Bridget contuvo el aliento, sorprendida. Sus padres se tomaron de la mano en señal de mutuo apoyo. Al senador Prat no pareció molestarle mucho la negativa, pero Elmenetor Sahún, el ulohnés, lucía contrariado:
—Una ley que pretende evitar que una nueva guerra se disemine por la galaxia entera, que ofrece limitar la intervención de la Comunidad para acelerar los acuerdos… ¿y su respuesta es no? —espetó dirigiéndose al rey.
—No necesitamos una ley que prohíba las asociaciones para garantizar la paz, sino modificar las reglas de convivencia pacífica entre nuestras civilizaciones, para que no haya desacuerdos insalvables —dijo la reina—. Este proyecto de ley es un parche, un remedio que no llega al fondo del problema. Además, contiene ciertas frases ambiguas que se prestan a suspicacias y abusos, senador. Por ejemplo, están equiparando la palabra asociación con la palabra ayuda. No formar coaliciones es muy distinto a no prestar ayuda. En consecuencia, lejos de brindar seguridad, puede dejar en el desamparo a los miembros más débiles de la Comunidad Galáctica. Los eloahnos no seremos cómplices de tales injusticias ni pondremos en riesgo a nuestro propio planeta.
—Llámelo parche, pero podría reducir hasta en dos años las negociaciones, vitales para algunas economías domésticas y a las cuales la espera daña más que cualquier otra cosa —manifestó Sahún, dolido. Bridget se percató de que aunque había escuchado las palabras de su madre, el ulohnés hacía como que ella no existía y le hablaba a su padre—. Tan solo el beneficio de un comercio ágil entre Eloah y Uloh vale el voto. Cuánto tiempo hemos deseado obviar los aranceles que la Comunidad nos impone a las exportaciones, para proteger intereses de otros planetas.
—Mucho. También es nuestro deseo, mi señor. Pero no a costa del riesgo de abusos. Quizá quiera volver cuando esas frases sean revisadas —dijo el rey en tono conciliador.
—Reconsidere, Majestad. La firma podría zanjar el pleito legal que aún tiene pendiente. Ese, con respecto a la exigencia de publicación de una profecía que, según tengo entendido, atañe a su hija —comentó Prat en tono mordaz—. ¿No lo ve? Les cerraría las puertas, los disturbios que un día encendieron un foco de alarma entre los pacifistas finalmente adquirirían su…
—¿Cómo se atreve a meter a mi hija en esto, senador? —objetó la reina, evidentemente molesta.
—Yo decía que la Comunidad ya no tendría poder para…
La reina se puso en pie y no permitió que el meleciano terminara su frase.

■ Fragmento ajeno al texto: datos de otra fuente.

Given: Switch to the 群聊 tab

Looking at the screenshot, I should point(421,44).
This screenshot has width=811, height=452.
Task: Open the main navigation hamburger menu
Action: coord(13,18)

El rey conservó un gesto indolente mientras preparaba su respuesta, pero Bridget nunca la llegó a escuchar. En ese momento, uno de los guardaespaldas de Prat, aparentemente acalorado, se removió incómodo en su capa negra y miró en su dirección. La miró a los ojos, como si no hubiera cortina que la ocultara. La princesa sintió que su sangre se helaba de puro terror. Ya había visto albinos antes, pero este tenía los ojos de un amarillo enfermizo, su aspecto era espectral y su gesto… no atinaba a decir por qué le parecía siniestro, virulento, una máscara de hostilidad.
El telón ondeó sin motivo aparente y amenazó con exponer más que su escondite, sino su identidad, su vida. Maldijo en silencio, presa del pánico. No había corriente de aire, era ella misma quien lo estaba provocando. Telequinesis involuntaria, de nuevo. Ignoraba cómo detenerlo; escapar corriendo sería ruidoso. Quedarse quieta o correr, ambas opciones la dejarían al descubierto, pero solo una la salvaría.